The New York Times has a fun interactive that lets you compete against an algorithm designed to predict which tweets will get the most retweets. The Times also has a story about the algorithm and its implications. Its takeaway:
That an algorithm can make these kinds of predictions shows the power of “big data.” It also illustrates a fundamental limitation of big data: Specifically, guessing which tweet gets retweeted is significantly easier than creating one that gets retweeted.
Sure. But predicting which of two phrasings will get the most retweets is still plenty difficult, and as part of my job is social media, it’s totally a “skill” I supposedly have.

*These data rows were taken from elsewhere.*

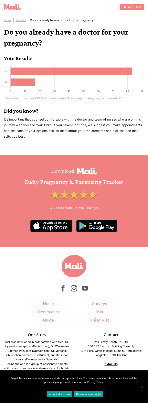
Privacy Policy (95, 382)
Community (48, 312)
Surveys (21, 20)
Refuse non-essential (88, 394)
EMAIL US (111, 364)
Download (132, 7)
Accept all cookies (59, 394)
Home (7, 20)
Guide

So I was pleased to beat the algorithm 18 to 13. But even in victory, it’s clear that this is a losing gambit for me, over time. First off, there’s a chance I just got lucky, especially since the story says the algorithm usually guesses right 67% of the time. (I’m not sure how the interactive works, and whether they picked a single set of harder examples, if mine were different from others, or what.)
But any case, even if I wasn’t lucky, there’s a single question that to me is the bottom line in terms of humans’ race with machines: which of us do you think will get better faster?
If you do this same kind of test in two years, how much better will I be? Sure, maybe I’ll have improved a bit (although maybe not). But with more data at its disposal, faster processing power, new statistical techniques, etc. the room for an algorithm to improve is far greater.
The same holds for many other kinds of forecasting. That humans still beat algorithms at predicting, say, geopolitical events (I’m making this up) is interesting. But even as we get better, our progress is incremental, linear. It’s the algorithm that’s poised to win most improved.